Ever since Gov. Dayton's Commerce Department announced the 50- to 67-percent increases for next year's individual health-insurance rates, Minnesotans have been contacting legislative offices, concerned about what it means for their families.
They're scared that they won't be able to afford health care for their families next year, or, worse, that they'll have a medical emergency that will put them on the verge of bankruptcy due to their unaffordable deductibles. They're frustrated that Democrats' promises of lower cost and more choices have turned out to be totally false.
As co-chair of MNsure's Legislative Oversight Committee, I'm extremely disappointed that at a time when Minnesotans are looking for leadership and solutions, Dayton is playing the political blame game, pointing fingers at Republicans, and promoting his own partisan political agenda.

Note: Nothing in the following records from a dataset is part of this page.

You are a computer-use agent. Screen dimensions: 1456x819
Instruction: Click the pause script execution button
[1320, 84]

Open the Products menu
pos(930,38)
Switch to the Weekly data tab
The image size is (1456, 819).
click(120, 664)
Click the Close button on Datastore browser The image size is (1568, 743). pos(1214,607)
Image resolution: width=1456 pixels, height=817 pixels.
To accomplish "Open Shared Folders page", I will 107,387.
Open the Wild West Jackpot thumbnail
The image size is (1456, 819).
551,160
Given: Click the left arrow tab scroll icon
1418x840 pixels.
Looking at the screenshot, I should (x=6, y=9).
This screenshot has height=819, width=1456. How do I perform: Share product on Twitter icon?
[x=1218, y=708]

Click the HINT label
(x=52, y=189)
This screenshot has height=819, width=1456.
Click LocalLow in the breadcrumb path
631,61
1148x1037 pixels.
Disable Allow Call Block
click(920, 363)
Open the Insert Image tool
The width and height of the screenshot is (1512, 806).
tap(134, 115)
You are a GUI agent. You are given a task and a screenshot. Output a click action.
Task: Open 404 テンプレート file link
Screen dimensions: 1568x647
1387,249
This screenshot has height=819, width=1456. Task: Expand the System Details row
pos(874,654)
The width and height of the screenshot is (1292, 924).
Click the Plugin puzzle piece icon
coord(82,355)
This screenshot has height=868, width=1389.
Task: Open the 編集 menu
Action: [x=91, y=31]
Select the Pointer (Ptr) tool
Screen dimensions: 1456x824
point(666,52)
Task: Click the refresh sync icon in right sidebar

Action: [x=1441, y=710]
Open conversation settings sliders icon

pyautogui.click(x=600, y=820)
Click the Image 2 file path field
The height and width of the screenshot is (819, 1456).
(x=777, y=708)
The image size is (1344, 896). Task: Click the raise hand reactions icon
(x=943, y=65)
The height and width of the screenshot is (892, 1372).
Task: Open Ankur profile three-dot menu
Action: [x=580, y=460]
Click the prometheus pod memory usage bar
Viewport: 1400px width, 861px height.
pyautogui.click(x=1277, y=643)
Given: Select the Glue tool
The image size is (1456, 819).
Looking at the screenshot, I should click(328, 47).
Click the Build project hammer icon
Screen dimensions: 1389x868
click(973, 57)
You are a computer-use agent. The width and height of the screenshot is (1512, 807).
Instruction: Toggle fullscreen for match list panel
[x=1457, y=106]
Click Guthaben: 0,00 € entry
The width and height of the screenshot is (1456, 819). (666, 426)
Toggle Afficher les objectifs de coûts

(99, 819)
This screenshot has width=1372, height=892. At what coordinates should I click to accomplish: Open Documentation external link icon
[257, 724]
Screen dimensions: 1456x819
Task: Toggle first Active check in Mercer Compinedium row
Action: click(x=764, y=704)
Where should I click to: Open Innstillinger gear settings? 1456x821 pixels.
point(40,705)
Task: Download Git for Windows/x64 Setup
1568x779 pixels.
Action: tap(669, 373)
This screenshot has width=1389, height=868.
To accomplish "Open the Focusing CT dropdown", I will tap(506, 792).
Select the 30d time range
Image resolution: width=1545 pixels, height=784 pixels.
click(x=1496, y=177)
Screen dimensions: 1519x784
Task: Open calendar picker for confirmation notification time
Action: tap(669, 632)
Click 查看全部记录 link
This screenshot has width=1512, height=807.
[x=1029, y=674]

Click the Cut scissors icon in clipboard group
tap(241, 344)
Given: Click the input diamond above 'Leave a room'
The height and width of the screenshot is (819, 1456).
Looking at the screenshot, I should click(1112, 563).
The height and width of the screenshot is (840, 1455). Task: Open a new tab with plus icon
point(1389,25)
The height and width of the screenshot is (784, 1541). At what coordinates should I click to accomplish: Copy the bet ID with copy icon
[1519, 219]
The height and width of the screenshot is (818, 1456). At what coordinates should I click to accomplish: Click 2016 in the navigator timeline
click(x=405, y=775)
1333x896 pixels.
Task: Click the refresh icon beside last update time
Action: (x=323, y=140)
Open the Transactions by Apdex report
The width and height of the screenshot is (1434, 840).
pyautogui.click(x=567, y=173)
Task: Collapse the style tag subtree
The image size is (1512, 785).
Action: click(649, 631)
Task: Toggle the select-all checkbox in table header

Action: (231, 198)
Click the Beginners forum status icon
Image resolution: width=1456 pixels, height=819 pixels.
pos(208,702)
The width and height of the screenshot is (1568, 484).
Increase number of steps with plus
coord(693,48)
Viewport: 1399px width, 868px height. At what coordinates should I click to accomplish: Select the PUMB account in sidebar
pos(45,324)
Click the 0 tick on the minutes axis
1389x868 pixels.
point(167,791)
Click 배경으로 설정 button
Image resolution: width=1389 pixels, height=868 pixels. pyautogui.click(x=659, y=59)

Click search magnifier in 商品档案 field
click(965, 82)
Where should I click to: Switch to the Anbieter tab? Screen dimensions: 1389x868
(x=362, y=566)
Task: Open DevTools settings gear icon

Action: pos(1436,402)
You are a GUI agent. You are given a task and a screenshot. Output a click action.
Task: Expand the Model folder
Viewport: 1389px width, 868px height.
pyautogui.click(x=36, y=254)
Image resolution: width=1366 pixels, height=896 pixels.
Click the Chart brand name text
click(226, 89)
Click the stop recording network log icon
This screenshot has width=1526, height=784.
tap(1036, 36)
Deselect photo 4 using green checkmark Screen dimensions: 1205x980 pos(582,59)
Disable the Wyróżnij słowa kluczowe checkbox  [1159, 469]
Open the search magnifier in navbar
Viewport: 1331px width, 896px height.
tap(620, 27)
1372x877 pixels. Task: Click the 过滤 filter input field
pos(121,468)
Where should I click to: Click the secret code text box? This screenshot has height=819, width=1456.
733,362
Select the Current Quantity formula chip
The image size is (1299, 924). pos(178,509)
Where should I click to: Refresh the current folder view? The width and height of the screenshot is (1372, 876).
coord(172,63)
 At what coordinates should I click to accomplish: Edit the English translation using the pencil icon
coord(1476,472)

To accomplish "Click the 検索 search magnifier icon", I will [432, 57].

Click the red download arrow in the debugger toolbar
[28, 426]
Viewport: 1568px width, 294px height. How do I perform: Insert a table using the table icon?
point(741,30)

In "Don't believe Republicans: MNsure isn't the problem" (Oct. 19), he urged Minnesotans to elect Democrats and send our state back to single-party control.
It's shameful, and Minnesotans deserve better.
The governor claims he needs DFL control of the Legislature to fix health care in Minnesota. Let's review what happened last time Dayton had a blank check to implement his agenda. According to news reports at the time, "No state [was] set to embrace the Affordable Care Act as thoroughly as Minnesota."
Dayton and his DFL allies in the Legislature raised taxes on health care to pay for the disastrous $400 million MNsure website. Democrats gave MNsure special exemptions from financial-oversight and IT procurement laws, and blocked health-care experts from serving on the board. The Legislature even allowed bonuses for MNsure executives while the website was melting down and Minnesotans were suffering. MNsure was forced through the Legislature without a single Republican vote, and nearly all Republican amendments and concerns were ignored.
What's been the result of this wholehearted embrace of Obamacare?
Minnesota's once nation-leading health-care system has been brought to the brink of collapse. Obamacare eliminated a successful program known as MCHA that helped insure low-income Minnesotans with pre-existing conditions. We were a model that other states were emulating. With Obamacare's mandates, all that went away.